> _Parts of the exercise_:
(1) Answer these from the iguana branch thread, one line each:
(a) How old is the iguana the branches are meant for?
(b) What kind of branch does VW_Rick say not to pick in the woods?
(c) Where does Whosthedaddy say big cardboard inner tubes can come from?
(2) From the iguana branch thread, reproduce the part that opens with the words containing "hi, iv currently" and closes with "WildLifeWarrior on here.".

** BEGIN Provided passage **

# Iguana logs/branches



## jcarty33 (May 1, 2010)

hi, iv currently got shelves to go in my iguana cahe but does anypne know any sites were you can buy logs/branches for him so climb on and stuff, i dont mean like big tree trunks just like big branches?????

also mt dad cut down a small tree in the garden, i was planning on peeling all the bark off and cleaning it, would this be ok????, any ways to clean it????

P.S. the branches/logs are for a 4 coming 5 year old male iguana


----------



## Whosthedaddy (Nov 29, 2009)

Have look at the snake section stickies for cleaning logs / branches. I believe that it was even in this months PRK as Christopher is WildLifeWarrior on here.

Could always use some big cardboard inner tubes from posters and carpet shops and wrap in some rope to provide some purchase and protection.

Or, hang some semi taught ropes in there instead of fixed hard branches.


----------



## VW_Rick (Nov 8, 2009)

Just.. Go into the woods> find a nice branch that isn't pine> give it a scrub with a stiff scourer like item > stick it in the bath with a few cups of bleach for a few hours> empty bath > refill with cold water > let the branch/es sit in the cold water for a few hours > Stick () the branch in the ig enclosure > heat in the ig viv will dry it and it'll keep your humidity up for a bit =P.


----------



## jcarty33 (May 1, 2010)

cheers, would never thought of using bleach and stuff : )

** END Provided passage **
** BEGIN Source data **

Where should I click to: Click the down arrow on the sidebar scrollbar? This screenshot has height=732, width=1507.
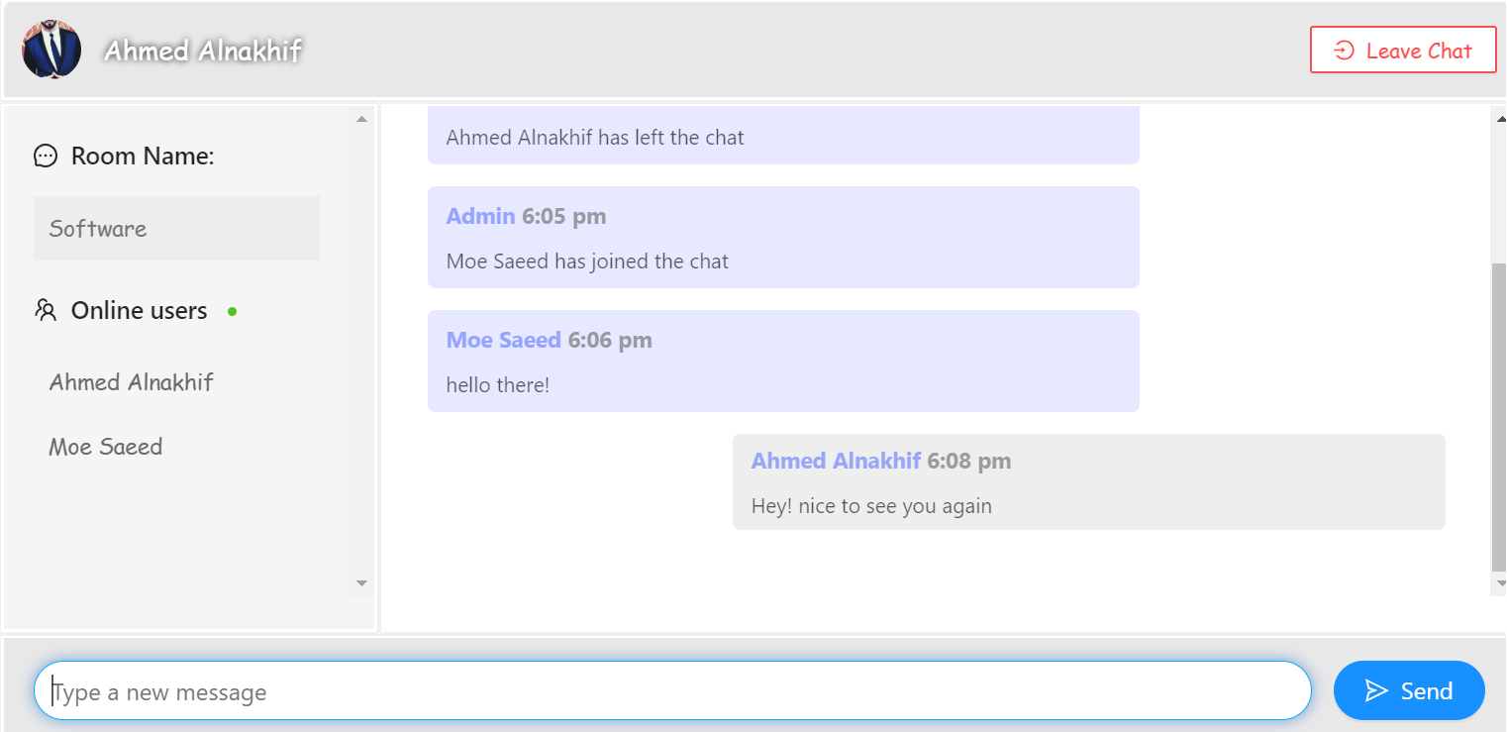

** END Source data **

> _Results for each task_:
(1)
(a) Four, coming up on five years old.
(b) Pine.
(c) Posters and carpet shops.

(2)
hi, iv currently got shelves to go in my iguana cahe but does anypne know any sites were you can buy logs/branches for him so climb on and stuff, i dont mean like big tree trunks just like big branches?????

also mt dad cut down a small tree in the garden, i was planning on peeling all the bark off and cleaning it, would this be ok????, any ways to clean it????

P.S. the branches/logs are for a 4 coming 5 year old male iguana


----------



## Whosthedaddy (Nov 29, 2009)

Have look at the snake section stickies for cleaning logs / branches. I believe that it was even in this months PRK as Christopher is WildLifeWarrior on here.